◆ **EXERCISE DIRECTIONS**
A single number is expected: the count of lines in the records below that contain "pixels".

Collected data
•••

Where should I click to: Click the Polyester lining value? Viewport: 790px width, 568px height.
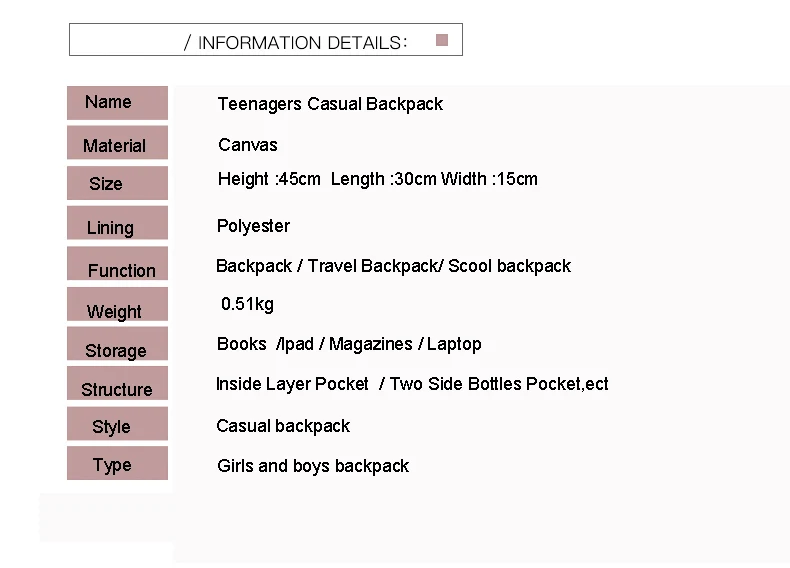coord(253,226)
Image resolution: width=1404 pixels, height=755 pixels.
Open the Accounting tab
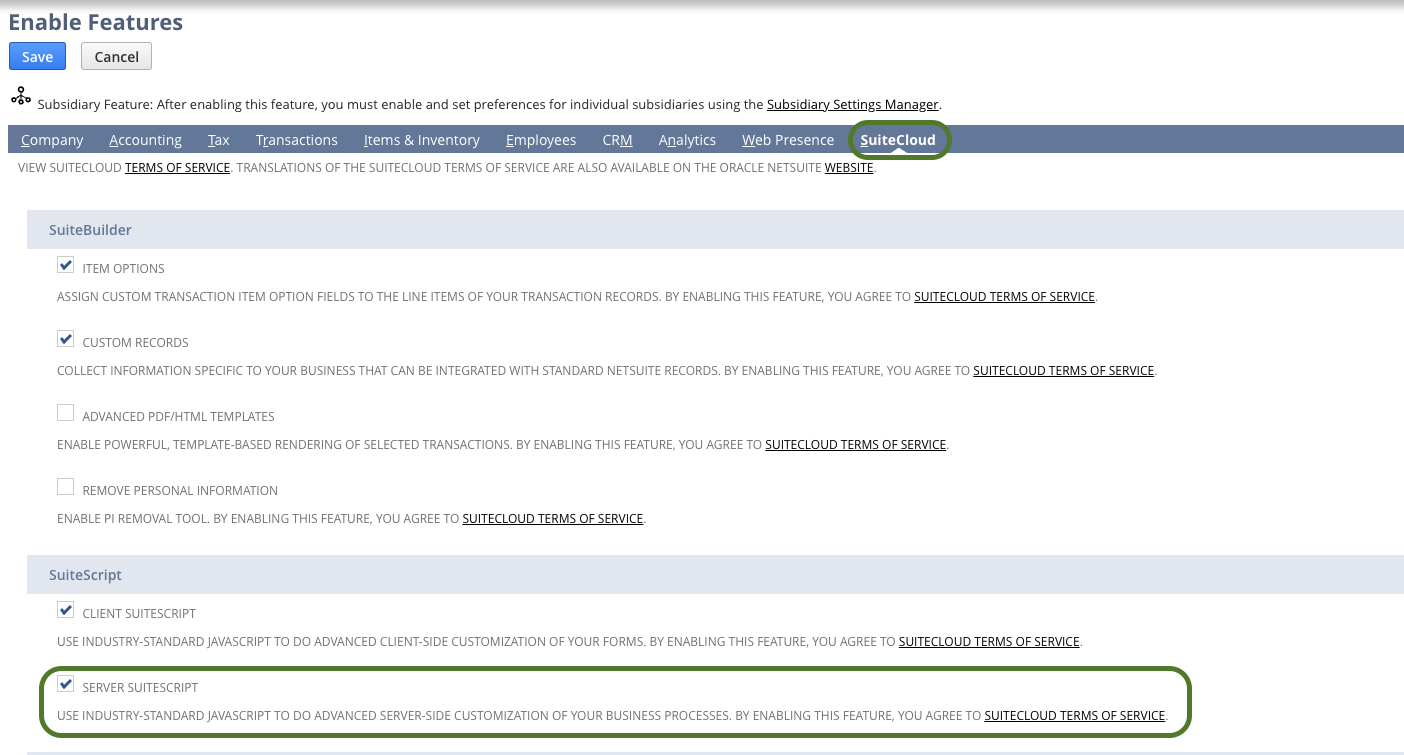145,140
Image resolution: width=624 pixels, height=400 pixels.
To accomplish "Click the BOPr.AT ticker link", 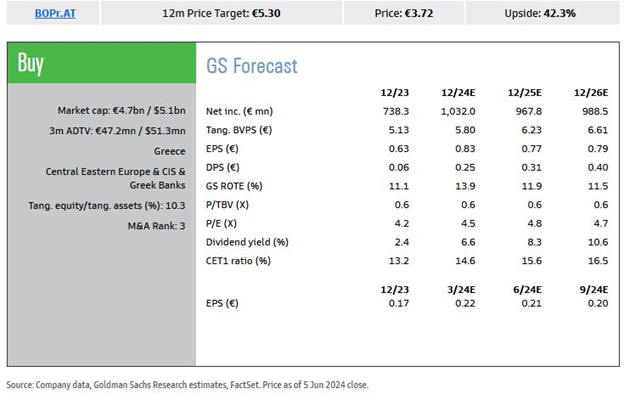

•••

◆ **COMPLETED EXERCISE**
2